The fact is, most folks have opinions, and even though they may vary widely, none are usually any more valid than any other. Was Fallout the greatest game ever? No, not really. Not in my opinion. But if someone else thinks so, I'm interested to hear why, even though I may disagree. It's not the opinion itself that makes for interesting conversation, but the reasoning behind it.

I've found both of these articles to be quite resonant and enjoyed them both greatly. I generally agree with the sentiments whole-heartedly, finding the tension and drama in a game is reduced when you have as many "do overs" as you want. Sure, some might say that the player can always opt not to use the quicksave, but when the option is there, saying no is really, really difficult. Upon completing both of these articles, I find myself agreeing that a less flexible save system would usually improve gameplay.

But then I remember playing FarCry. The original release of FarCry had only a checkpoint save system. For the majority of the game, this was fine, it heightened tension, etc. It led to a few annoying replays, but nothing I couldn't handle. Then came the very final area of the game. It was the part set into the volcano caldera, filled with those hulking, nearly unkillable giant baddies. Just before this area, you were able to get loaded to bear at a armory, so one couldn't have been more prepared. The areas was quite large, the enemies quite plentiful and you had to kill every last one before you could continue (IIRC).

I played that area for something like six or seven hours straight, dying time after time after time. Near the end, I was nearly blind with rage and frustration. It wasn't fun, it wasn't challenging, it wasn't tense. It was insulting. But I'd spent some 20+ hours getting to that point, so I didn't want to just stop so close to the end. I swore that as soon as I finished the game, I'd uninstall it and never play it again.

And that's exactly what happened. I finally gave up that night (it was probably closer to dawn), but after about three more hours the next morning, I finished that area and the game, watched the ending and uninstalled the game forever. What had been a relatively impressive game up to that point was completely and utterly ruined.

I think this is the danger that many developers face when choosing their save system. Providing an unlimited quicksave might slightly annoy a few people, but nobody is really going to take major issue with it. The converse is not true, however.
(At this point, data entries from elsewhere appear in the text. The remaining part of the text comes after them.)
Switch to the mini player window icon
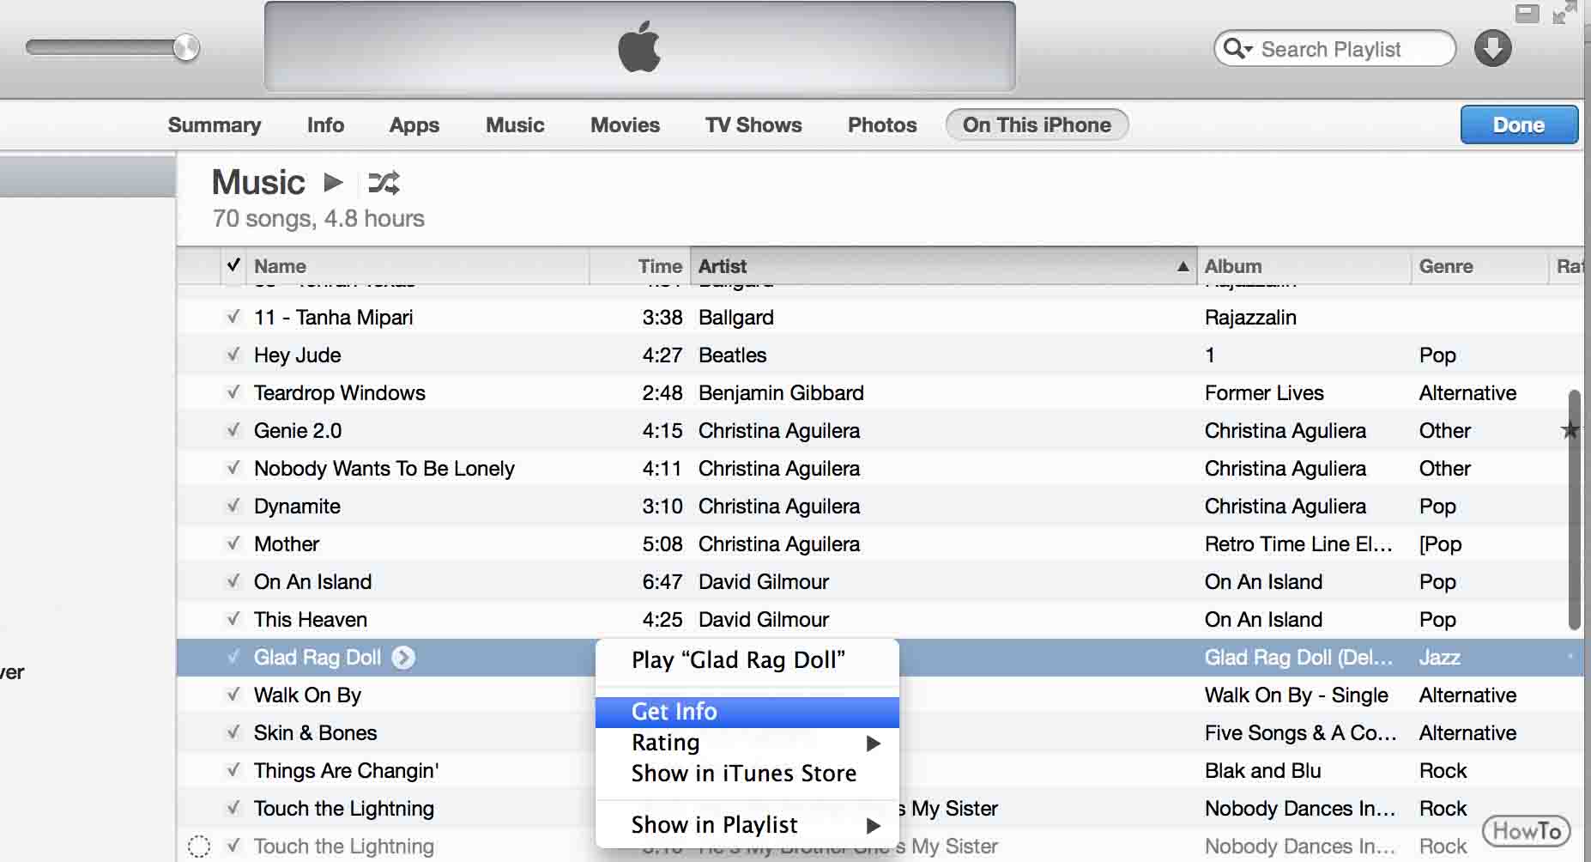Viewport: 1591px width, 862px height. 1527,13
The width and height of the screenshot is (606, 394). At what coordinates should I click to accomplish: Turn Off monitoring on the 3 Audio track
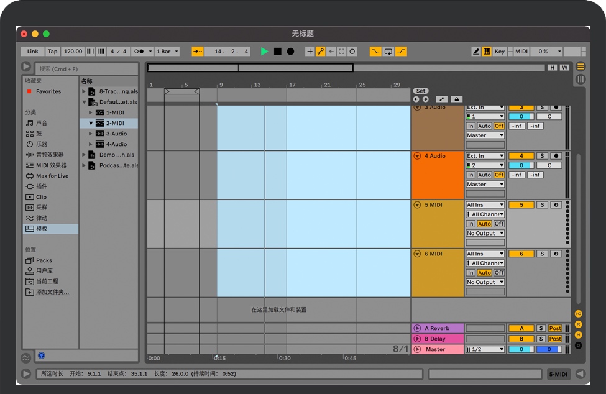click(499, 126)
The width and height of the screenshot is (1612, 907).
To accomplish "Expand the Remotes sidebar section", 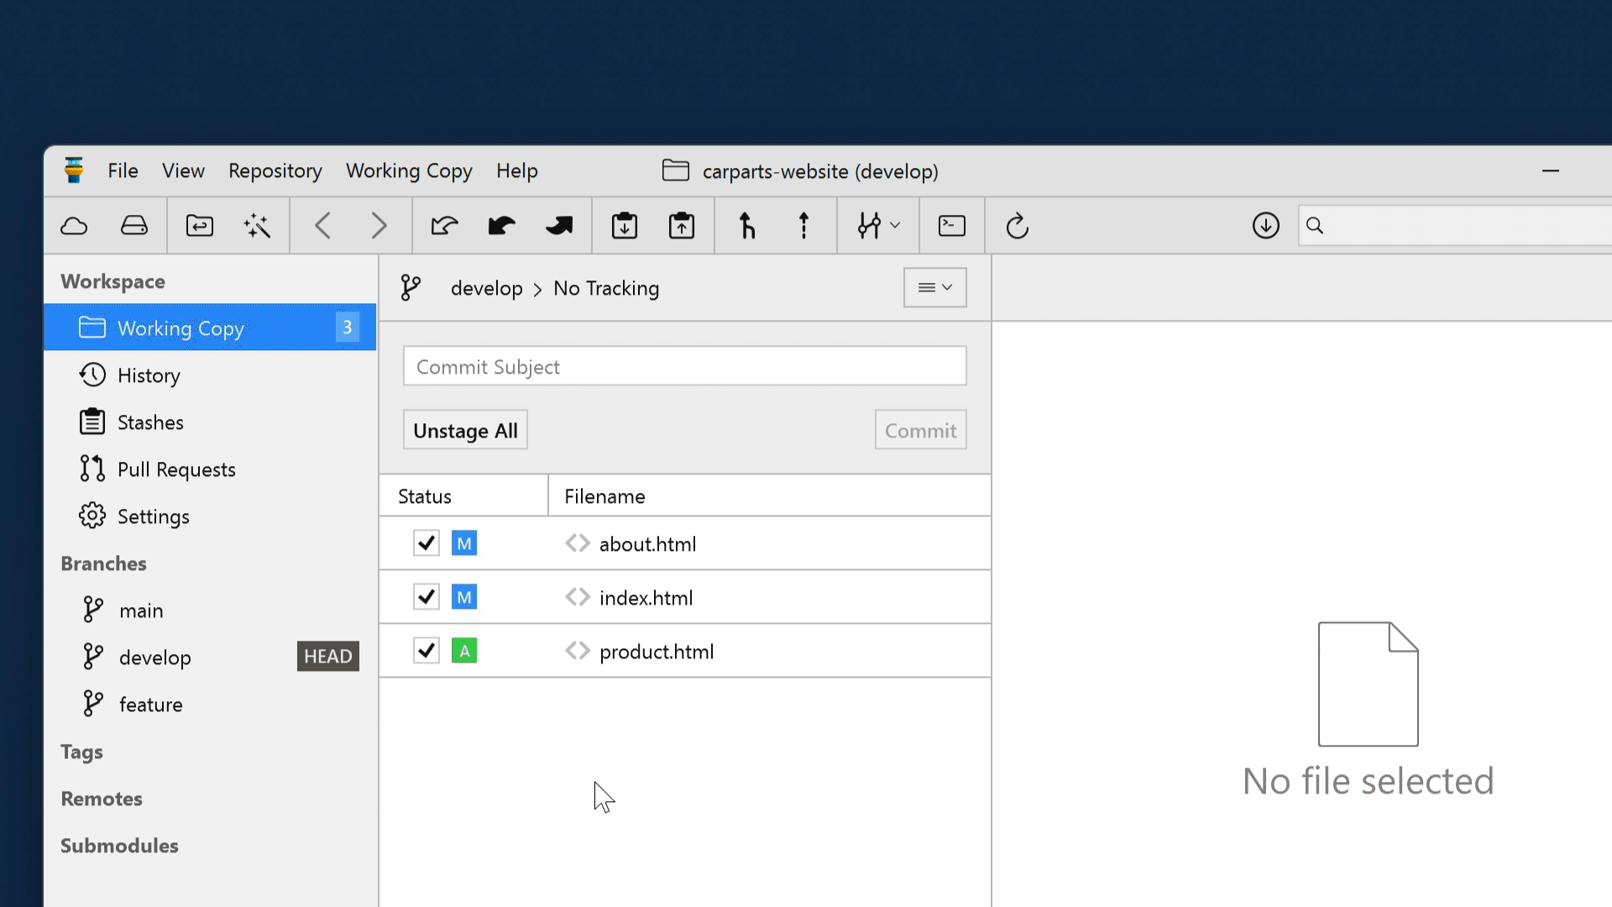I will pos(102,799).
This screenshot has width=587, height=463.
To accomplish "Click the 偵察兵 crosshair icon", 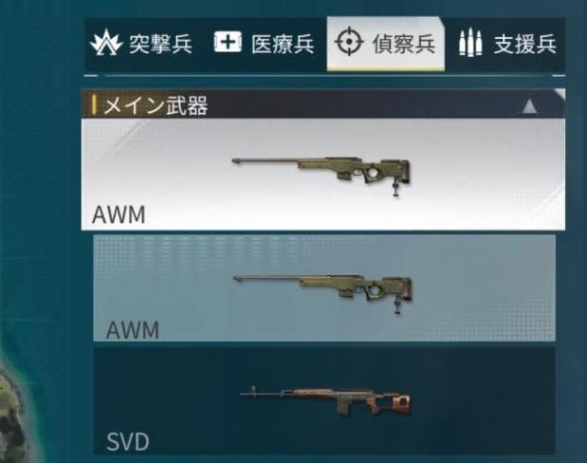I will pyautogui.click(x=349, y=42).
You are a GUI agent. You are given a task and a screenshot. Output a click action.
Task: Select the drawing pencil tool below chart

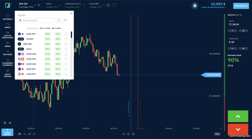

Forcing players to perform the same task over and over and over can quickly build frustration and hostility, which really shouldn't be what the developers are going for. A overly flexible save system isn't going to harm your game much (if at all), but an overly rigid one could very well kill it.

Maybe the problem is that we're looking for a "one size fits all" solution that doesn't really exist. I can't imagine many people think Resident Evil would have been a better, more terrifying game if you could save whenever you wanted. But FarCry, for example, could have been redeemed for me if they have offered in-game saves or more prolific checkpoints. Maybe the save/death mechanism needs to be more strongly examined as a design feature, especially in terms of the effects it will have upon gameplay. But what's for sure is I still haven't touched FarCry since, and probably never will.

Diablo 2 in Hardcore mode FTW

To hell with the Game Over screen. Its only use is that of artificial game lengthening. It's a rustic artefact of the coin-guzzling arcade games of yore, and it deserves to be dead.

Personally I stopped playing Bioshock because there was no threat in death nor challenge in life. I can't find any sense of achievement in that! I literally put down the game and went and played outside.